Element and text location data
----------------------------------------
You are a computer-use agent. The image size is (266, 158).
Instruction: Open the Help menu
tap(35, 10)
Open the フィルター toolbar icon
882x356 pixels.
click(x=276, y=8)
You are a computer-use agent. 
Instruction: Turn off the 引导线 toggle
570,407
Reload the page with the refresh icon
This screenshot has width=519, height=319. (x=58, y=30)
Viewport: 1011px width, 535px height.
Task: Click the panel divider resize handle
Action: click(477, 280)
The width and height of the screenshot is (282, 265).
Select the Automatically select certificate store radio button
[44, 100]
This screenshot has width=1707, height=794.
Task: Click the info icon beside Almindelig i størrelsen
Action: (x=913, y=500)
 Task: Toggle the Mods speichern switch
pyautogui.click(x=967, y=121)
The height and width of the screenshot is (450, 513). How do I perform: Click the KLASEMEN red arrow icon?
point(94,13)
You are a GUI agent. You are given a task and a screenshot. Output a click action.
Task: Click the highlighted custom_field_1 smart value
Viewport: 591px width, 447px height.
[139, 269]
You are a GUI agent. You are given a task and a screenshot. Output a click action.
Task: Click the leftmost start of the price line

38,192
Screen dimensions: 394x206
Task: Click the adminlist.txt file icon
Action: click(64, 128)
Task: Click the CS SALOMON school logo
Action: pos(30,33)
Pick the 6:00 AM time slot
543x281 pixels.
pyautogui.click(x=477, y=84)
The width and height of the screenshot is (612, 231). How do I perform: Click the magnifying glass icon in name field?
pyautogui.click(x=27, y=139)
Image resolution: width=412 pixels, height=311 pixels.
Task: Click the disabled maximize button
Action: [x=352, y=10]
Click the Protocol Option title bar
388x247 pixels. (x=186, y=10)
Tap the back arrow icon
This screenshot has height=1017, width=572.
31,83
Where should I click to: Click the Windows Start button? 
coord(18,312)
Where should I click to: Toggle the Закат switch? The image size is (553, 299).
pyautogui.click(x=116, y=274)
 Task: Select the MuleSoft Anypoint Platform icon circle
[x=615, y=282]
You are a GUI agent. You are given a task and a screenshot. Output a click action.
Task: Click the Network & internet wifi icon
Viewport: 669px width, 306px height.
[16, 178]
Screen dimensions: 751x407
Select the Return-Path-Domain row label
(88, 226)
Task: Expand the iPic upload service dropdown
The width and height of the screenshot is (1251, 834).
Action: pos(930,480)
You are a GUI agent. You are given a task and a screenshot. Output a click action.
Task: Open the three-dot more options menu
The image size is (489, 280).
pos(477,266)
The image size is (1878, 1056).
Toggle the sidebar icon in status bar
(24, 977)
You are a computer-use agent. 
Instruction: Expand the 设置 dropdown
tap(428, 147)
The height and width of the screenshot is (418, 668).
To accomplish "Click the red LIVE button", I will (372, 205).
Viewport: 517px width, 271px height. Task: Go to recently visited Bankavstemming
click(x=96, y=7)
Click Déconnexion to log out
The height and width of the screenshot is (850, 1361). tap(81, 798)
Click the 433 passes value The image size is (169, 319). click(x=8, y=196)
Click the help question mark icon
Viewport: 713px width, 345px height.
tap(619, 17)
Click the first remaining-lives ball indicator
----------------------------------------
Please rewrite the entries as a numbered list, starting at the line that contains "Click the help question mark icon" and ending at the last entry, and leave out any blank lines.

EXERCISE SOLUTION –
1. Click the help question mark icon
2. Viewport: 713px width, 345px height.
3. tap(619, 17)
4. Click the first remaining-lives ball indicator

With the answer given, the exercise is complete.